# DIRECTIONS
Below is a set of records, and all of them should be retyped exactly, minus the pictures.

# RECORDED INFORMATION
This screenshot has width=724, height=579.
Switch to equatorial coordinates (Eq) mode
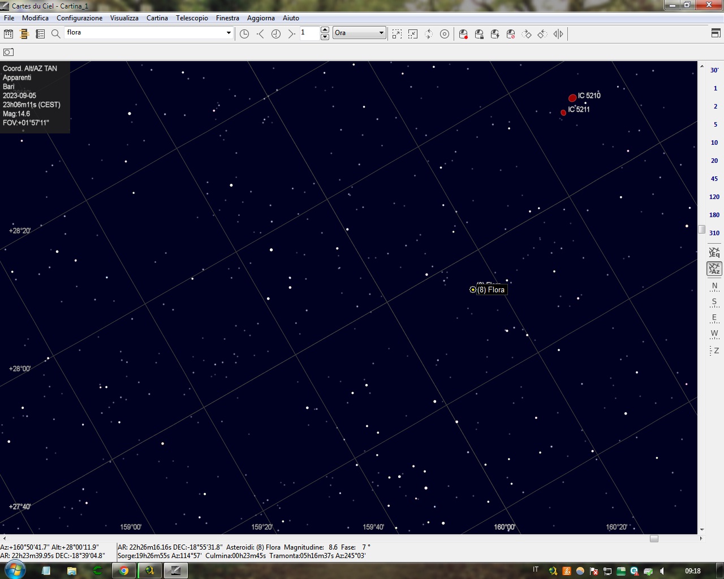pyautogui.click(x=714, y=252)
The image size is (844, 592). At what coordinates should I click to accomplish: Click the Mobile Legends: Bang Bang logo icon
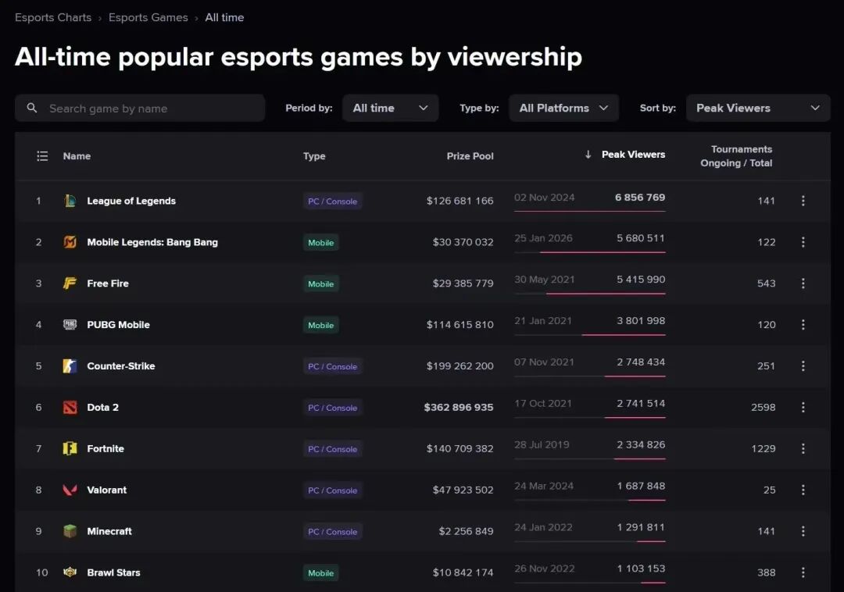[x=70, y=242]
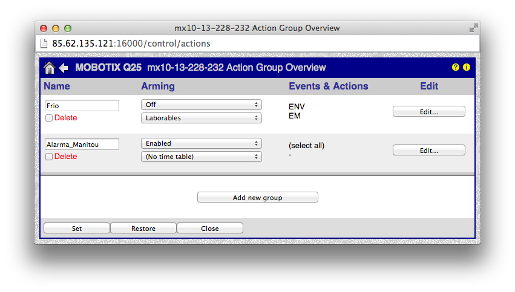This screenshot has width=515, height=292.
Task: Open the Enabled arming dropdown for Alarma_Manitou
Action: [201, 144]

# EXERCISE OUTPUT
This screenshot has width=724, height=579.
Switch to equatorial coordinates (Eq) mode
pyautogui.click(x=714, y=252)
The image size is (844, 592). At what coordinates should I click to accomplish: Click the Mobile Legends: Bang Bang logo icon
[x=70, y=242]
This screenshot has width=515, height=292.
Task: Open the Enabled arming dropdown for Alarma_Manitou
Action: [201, 144]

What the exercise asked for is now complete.